Your objective: Your copy should hold exactly the lines from the one containing "Expand the arrow" through the last line of the entries, and no pictures.

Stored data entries
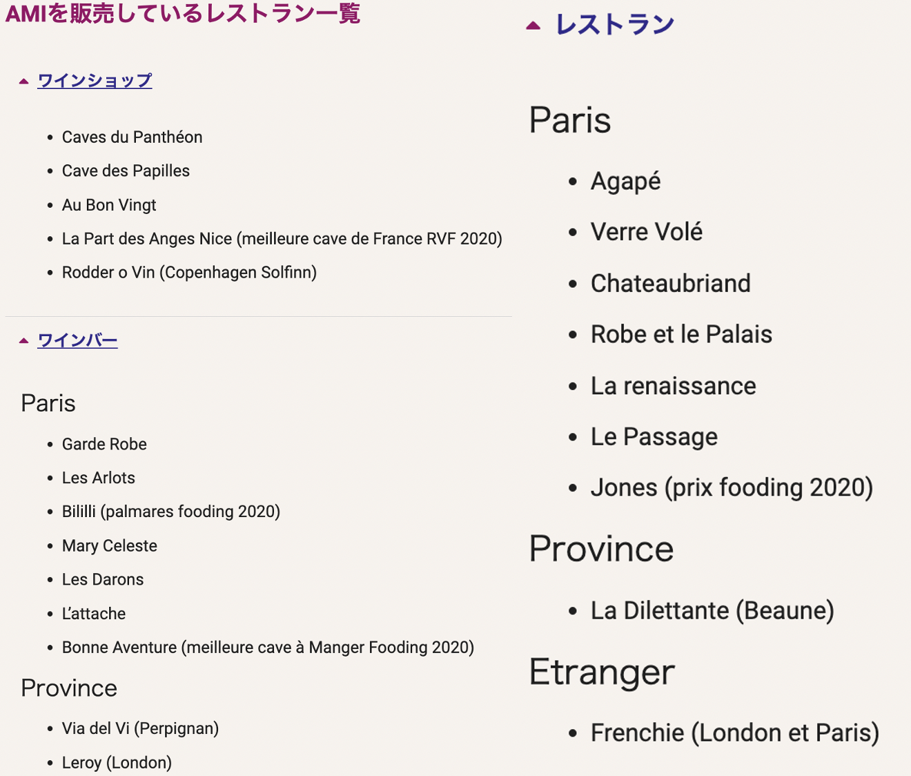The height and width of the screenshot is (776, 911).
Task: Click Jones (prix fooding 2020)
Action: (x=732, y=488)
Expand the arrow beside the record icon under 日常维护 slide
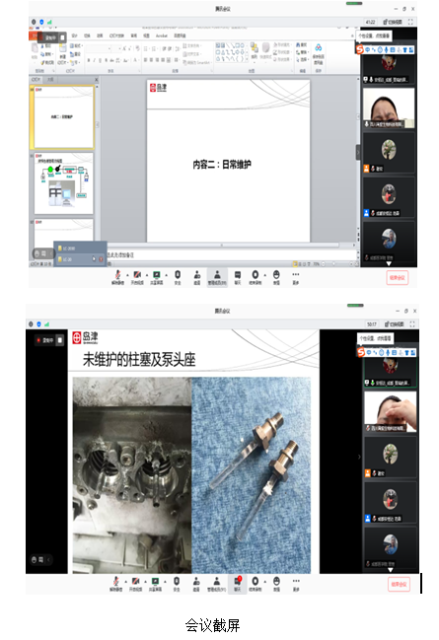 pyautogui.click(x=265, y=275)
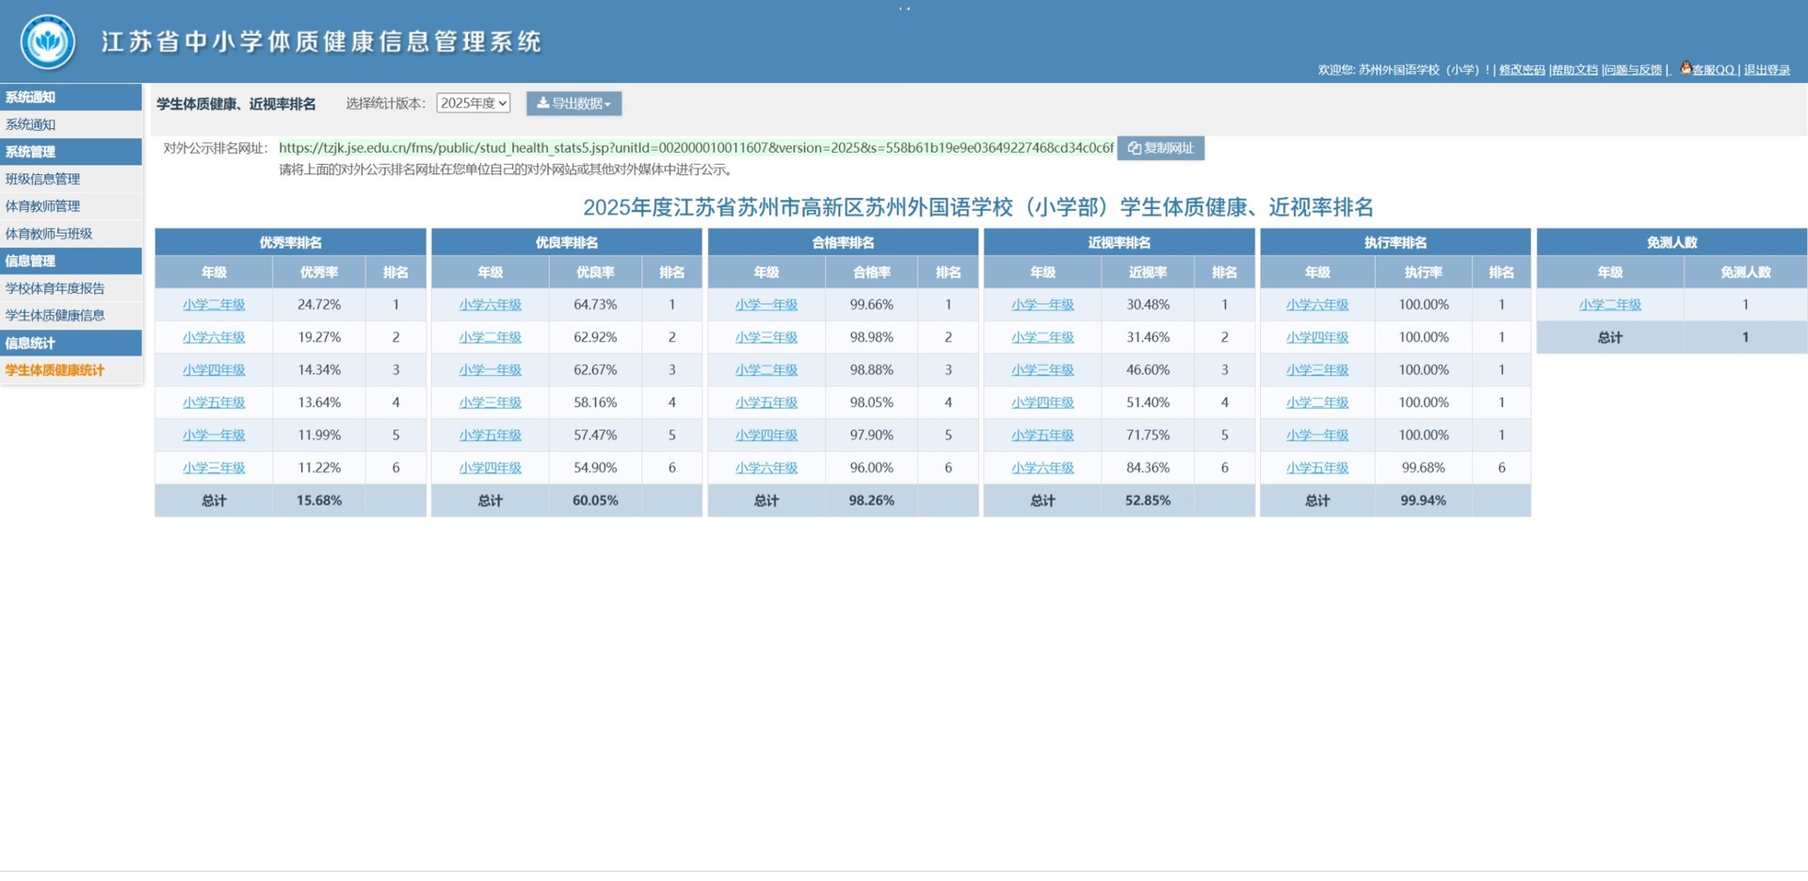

Exercise solution:
Expand the arrow beside the record icon under 日常维护 slide
 pyautogui.click(x=265, y=275)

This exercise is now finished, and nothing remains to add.